**GIVEN ENTRIES**.

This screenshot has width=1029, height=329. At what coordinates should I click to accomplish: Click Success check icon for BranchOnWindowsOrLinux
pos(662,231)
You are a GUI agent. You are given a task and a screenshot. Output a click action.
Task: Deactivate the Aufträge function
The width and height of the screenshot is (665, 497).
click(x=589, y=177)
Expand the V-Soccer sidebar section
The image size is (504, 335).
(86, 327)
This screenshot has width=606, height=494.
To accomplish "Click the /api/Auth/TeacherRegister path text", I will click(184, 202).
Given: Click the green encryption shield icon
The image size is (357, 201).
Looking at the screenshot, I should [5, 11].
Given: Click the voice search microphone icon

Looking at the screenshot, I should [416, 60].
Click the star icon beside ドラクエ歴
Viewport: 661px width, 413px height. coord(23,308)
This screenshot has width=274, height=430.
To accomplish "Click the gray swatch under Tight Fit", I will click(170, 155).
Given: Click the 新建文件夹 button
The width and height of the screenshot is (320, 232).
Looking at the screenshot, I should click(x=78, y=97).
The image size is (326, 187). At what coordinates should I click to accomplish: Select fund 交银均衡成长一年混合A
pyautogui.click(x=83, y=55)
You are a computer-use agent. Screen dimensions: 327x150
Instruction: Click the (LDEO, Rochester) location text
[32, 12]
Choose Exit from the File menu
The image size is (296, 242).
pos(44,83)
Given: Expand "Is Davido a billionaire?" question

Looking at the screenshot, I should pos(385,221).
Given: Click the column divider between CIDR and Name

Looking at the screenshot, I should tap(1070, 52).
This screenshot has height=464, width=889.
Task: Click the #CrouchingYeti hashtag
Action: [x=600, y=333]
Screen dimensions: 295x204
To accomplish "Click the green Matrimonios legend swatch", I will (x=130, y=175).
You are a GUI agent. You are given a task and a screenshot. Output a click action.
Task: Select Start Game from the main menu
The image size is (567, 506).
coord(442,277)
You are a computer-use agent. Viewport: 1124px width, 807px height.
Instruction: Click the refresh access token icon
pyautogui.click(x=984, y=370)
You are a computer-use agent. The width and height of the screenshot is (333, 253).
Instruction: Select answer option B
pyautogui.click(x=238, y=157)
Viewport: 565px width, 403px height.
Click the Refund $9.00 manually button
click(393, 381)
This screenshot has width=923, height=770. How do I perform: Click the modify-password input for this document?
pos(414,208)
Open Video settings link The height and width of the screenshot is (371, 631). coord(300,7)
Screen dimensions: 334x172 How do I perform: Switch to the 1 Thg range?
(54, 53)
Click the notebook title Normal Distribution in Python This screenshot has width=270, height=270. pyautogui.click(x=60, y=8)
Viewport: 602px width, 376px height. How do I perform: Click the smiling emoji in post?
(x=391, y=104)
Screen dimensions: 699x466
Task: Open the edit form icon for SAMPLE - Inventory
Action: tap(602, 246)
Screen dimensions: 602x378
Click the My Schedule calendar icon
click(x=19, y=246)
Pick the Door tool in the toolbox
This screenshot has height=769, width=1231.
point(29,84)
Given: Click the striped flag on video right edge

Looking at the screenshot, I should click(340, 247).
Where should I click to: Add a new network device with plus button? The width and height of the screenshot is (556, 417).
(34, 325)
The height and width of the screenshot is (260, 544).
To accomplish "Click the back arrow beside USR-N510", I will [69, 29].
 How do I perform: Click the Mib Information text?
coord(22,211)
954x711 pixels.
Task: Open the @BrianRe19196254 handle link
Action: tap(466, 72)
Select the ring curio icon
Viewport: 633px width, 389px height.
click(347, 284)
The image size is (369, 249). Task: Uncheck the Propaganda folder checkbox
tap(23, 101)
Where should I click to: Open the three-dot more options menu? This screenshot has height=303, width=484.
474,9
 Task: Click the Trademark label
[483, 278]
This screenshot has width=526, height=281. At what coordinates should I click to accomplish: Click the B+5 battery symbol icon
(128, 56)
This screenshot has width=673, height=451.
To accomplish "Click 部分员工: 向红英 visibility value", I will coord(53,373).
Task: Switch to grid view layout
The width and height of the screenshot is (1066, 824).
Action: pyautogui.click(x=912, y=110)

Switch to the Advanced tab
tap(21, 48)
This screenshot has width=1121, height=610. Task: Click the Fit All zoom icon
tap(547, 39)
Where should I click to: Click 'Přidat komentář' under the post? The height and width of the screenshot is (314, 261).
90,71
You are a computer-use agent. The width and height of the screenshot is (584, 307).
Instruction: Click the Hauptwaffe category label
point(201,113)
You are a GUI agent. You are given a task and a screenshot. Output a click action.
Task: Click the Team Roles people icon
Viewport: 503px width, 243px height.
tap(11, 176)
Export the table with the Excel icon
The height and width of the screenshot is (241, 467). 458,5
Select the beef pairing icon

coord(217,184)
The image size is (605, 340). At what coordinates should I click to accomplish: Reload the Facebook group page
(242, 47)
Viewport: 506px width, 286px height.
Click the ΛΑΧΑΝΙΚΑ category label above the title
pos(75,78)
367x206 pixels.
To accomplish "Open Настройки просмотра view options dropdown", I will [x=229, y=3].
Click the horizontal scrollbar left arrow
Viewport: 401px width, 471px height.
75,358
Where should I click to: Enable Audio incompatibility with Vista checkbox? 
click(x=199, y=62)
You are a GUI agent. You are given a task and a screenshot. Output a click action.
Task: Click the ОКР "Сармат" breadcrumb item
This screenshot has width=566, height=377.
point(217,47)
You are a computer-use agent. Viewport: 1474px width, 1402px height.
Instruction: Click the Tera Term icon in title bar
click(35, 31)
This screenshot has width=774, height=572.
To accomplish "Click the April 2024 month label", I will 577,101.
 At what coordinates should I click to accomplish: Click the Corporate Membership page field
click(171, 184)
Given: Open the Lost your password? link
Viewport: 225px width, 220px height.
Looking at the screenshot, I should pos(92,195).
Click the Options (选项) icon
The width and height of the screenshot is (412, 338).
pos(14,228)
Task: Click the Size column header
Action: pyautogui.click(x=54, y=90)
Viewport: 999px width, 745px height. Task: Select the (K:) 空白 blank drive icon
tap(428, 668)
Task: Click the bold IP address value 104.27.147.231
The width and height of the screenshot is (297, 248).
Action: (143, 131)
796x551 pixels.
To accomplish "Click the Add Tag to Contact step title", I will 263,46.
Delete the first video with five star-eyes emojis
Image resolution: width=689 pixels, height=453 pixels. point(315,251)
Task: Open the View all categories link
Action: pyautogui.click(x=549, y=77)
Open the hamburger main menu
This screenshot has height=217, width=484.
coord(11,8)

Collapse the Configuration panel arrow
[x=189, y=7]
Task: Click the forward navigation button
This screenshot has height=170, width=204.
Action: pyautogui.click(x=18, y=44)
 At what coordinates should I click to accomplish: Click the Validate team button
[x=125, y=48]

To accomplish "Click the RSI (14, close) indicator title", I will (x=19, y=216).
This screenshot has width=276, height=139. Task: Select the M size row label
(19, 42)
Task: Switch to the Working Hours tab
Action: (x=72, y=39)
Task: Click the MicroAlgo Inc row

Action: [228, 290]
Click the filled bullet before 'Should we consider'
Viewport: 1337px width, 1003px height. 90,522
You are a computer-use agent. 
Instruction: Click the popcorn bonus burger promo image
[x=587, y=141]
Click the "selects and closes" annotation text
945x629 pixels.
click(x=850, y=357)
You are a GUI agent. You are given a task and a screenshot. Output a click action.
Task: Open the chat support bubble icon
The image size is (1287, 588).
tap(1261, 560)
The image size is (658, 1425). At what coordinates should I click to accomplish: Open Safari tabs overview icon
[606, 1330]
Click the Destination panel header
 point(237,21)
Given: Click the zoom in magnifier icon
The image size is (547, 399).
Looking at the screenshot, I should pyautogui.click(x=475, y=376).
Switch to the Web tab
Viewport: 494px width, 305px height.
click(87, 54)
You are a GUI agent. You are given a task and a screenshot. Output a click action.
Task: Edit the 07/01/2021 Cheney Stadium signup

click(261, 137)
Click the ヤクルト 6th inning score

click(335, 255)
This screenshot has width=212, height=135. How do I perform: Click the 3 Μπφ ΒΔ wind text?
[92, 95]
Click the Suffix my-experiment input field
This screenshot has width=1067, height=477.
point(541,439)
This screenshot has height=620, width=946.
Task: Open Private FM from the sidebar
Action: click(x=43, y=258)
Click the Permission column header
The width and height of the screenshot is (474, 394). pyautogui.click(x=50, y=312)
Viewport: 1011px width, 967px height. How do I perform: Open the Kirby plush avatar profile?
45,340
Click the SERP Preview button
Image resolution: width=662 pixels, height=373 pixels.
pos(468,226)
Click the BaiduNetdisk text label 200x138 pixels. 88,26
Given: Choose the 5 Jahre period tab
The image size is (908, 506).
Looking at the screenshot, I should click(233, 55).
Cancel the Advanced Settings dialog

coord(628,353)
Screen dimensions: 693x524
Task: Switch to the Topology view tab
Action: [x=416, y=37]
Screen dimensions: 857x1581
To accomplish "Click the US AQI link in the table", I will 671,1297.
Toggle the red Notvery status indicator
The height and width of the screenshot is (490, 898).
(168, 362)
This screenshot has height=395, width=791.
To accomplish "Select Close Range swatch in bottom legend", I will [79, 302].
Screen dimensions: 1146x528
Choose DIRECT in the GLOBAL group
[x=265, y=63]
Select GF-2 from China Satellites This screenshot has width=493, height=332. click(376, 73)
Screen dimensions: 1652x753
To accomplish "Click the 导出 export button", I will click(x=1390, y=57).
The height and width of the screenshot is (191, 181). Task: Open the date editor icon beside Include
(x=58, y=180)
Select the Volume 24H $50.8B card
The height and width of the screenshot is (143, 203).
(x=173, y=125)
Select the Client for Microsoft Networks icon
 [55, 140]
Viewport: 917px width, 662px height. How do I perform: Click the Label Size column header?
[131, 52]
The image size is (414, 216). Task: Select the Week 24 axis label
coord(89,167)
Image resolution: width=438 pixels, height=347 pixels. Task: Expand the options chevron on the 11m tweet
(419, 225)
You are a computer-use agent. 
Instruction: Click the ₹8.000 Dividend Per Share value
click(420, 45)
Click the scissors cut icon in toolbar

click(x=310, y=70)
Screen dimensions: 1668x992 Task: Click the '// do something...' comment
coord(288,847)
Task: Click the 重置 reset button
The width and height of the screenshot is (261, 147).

**TASK TO COMPLETE**. Please return every line from the material above where the string "swatch" occurs.

**EXPECTED ANSWER**.
To accomplish "Click the gray swatch under Tight Fit", I will click(170, 155).
To accomplish "Click the green Matrimonios legend swatch", I will (x=130, y=175).
To accomplish "Select Close Range swatch in bottom legend", I will [79, 302].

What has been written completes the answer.